As simple example of executing tasks on a pool of goroutines consider the case where a number of files

need to be compressed in parallel:

```go

// define a function that compresses one file

func compressFile(name string) error { ... }



// a list of files to compress (fixed list for this example)

files := []string{"aaa.json", "bbb.json", "ccc.json", "ddd.json"}



// start parallel compression using 2 goroutines

errch, cancel := mvr.Parallel(2, mvr.ForEachString(files, compressFile))



defer cancel()	// to clean the associated resources afterwards



// do other things...



// retrieve errors (the error channel is closed when the processing is done)

for err := range errch {

	// process the error

}



// another option: wait to get the first error (if any) and stop further processing.

// if there is no error, then the pool runs to completion and the channel gets closed, returning nil

return <-errch

```



The second parameter to `mvr.Parallel()` is a channel of tasks, so in a more advanced scenario

there may be a separate goroutine continuously supplying tasks to the pool, like in the

following example adapted from `mvr_test.go`:

```go

func TestParallelFeed(t *testing.T) {

	const N = 10	// number of tasks



	var res int32



	// input task channel (in practice should probably have some non-zero size)

	inch := make(chan func() error)



	// start feeder

	mvr.Go(func() {

		defer close(inch) // don't forget this!



		for i := 0; i < N; i++ {

			inch <- func() error {

				atomic.AddInt32(&res, 1) // just for this example

				return nil

			}

		}

	})



	// launch tasks

	errs, cancel := mvr.Parallel(0, inch) // pool of runtime.NumCPU() goroutines



	defer cancel()



	// check errors

	for err := range errs {

		t.Error(err)

		return

	}



	// etc.

}

```



There is another function, `mvr.ParallelCtx()`, that takes a `context.Context` as its first parameter

to allow for a user-managed context to control the goroutine pool.



## Logging

The package does _not_ replace the logger from the standard library, and it provides no additional

API. Instead, the library replaces the target `io.Writer` to which the logger writes.

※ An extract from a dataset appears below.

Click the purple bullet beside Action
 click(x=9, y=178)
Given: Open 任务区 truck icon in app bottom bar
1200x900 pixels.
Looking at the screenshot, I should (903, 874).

This _should_

have no effect on any other logging layer built on top of the standard `log` package. To use a non-default

writer call `log.SetOutput()` before `mvr.Run()`.



## Testing

For unit-testing of an application utilising this package the correct initialisation of the runtime can be

ensured by defining `TestMain` function from which all the tests are invoked, typically:

```go

func TestMain(m *testing.M) {

	mvr.Run(m.Run)

}

```



## Limitations

- The package has **no way** of intercepting calls to terminating functions like

`log.Fatal()` or `os.Exit()`, and no guarantees can be given if any of those functions is invoked.

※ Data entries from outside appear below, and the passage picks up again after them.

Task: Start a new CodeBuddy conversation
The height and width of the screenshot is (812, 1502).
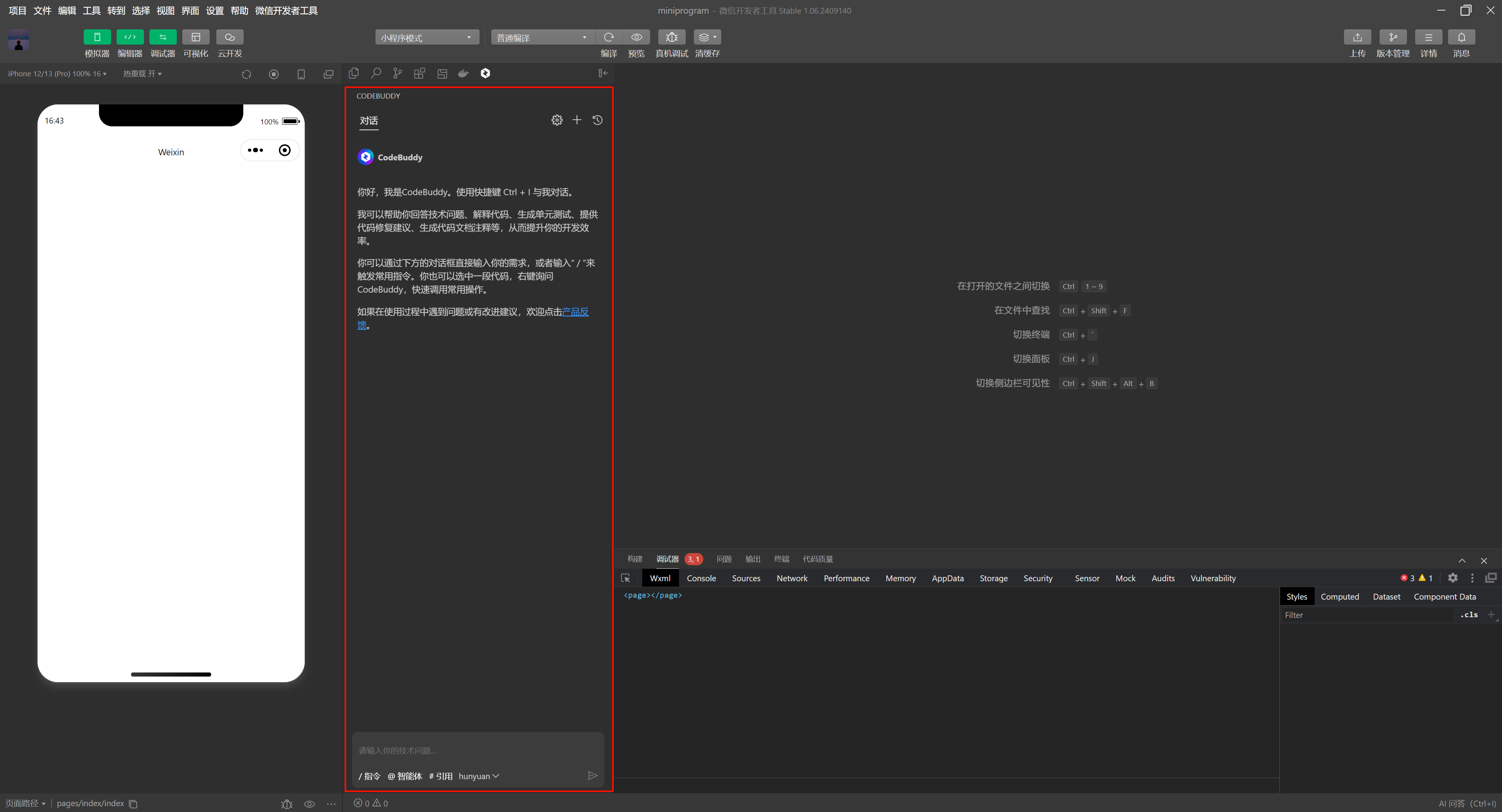Action: (577, 120)
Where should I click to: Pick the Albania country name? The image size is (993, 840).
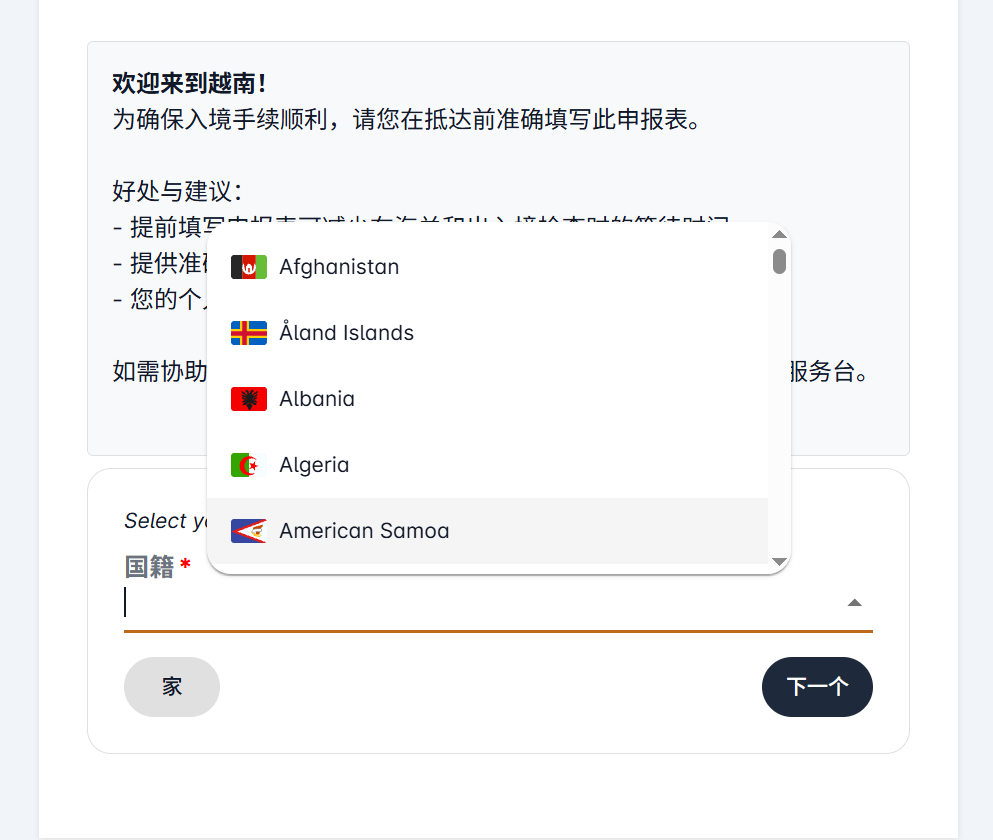coord(317,399)
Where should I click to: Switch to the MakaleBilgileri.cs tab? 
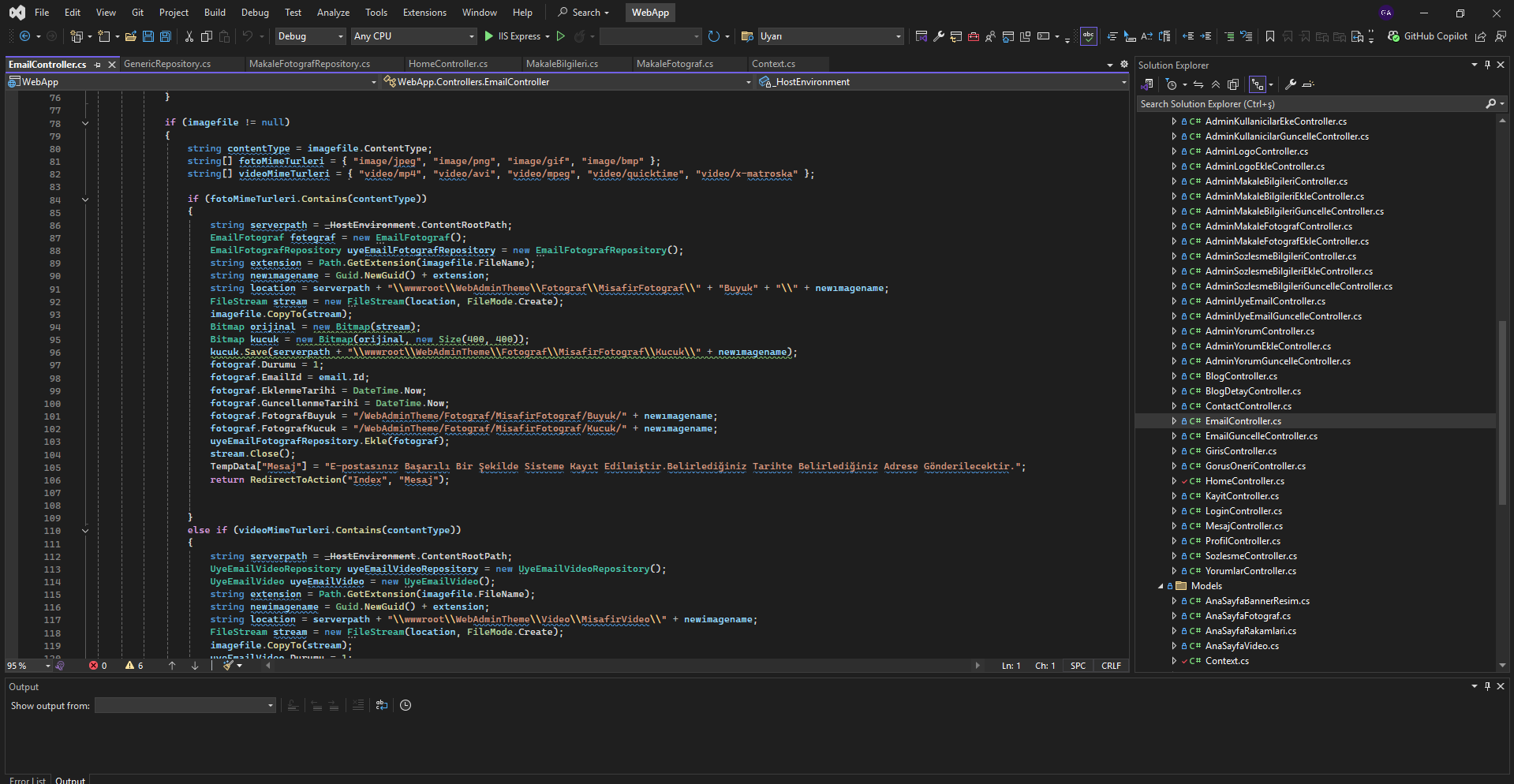pyautogui.click(x=562, y=64)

- The package replaces the `io.Writer` used by the standard logger, so the writer must not be replaced

again after `mvr.Run()` has started;

- Only goroutines started via the package API are waited on before termination;

- The package does not handle panics, although certain effort has been made to make sure resources

are released when a panic is triggered.



#### Project status

Tested on Linux Mint 19.2 using Go version 1.13.3.